Other Dreams of Freedom by Yvonne C. Zimmerman
Call Number: 261.833 Z729o 2013
Publication Date: 2012
Widely recognized as one of the most pressing human rights issues, human trafficking has captured worldwide attention as a crucial moral and political issue, perhaps nowhere more than in the United States. Since they were signed into law in 2000, U.S. federal laws and policies on human trafficking have been understood as concrete expressions of the civic values of personal and political freedom. Yet these policies have also been characterized by a marked preoccupation with regulation, especially sexual regulation.
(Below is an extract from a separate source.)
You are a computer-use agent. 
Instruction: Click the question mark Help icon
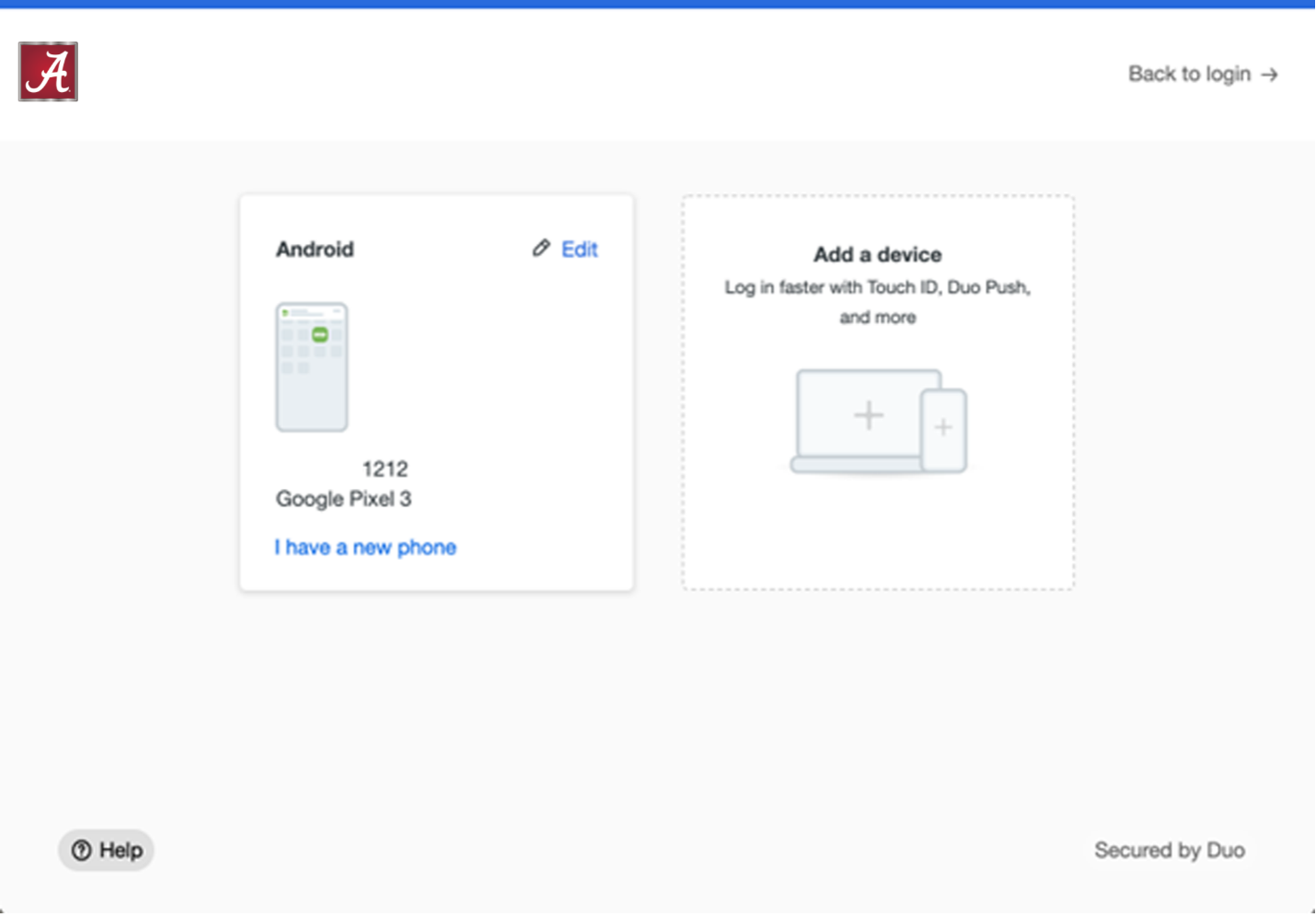[x=83, y=850]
Yvonne C. Zimmerman offers a groundbreaking exploration of the relationship between freedom and sexual regulation in American approaches to human trafficking. She argues that the religious values of American Protestantism have indelibly shaped the federal government's approach to engaging human trafficking, and that the trajectory of the U.S.'s anti-trafficking efforts cannot be fully grasped without an understanding of the unique ways in which sex, morality and freedom are connected in Protestant Christian configurations of the moral world.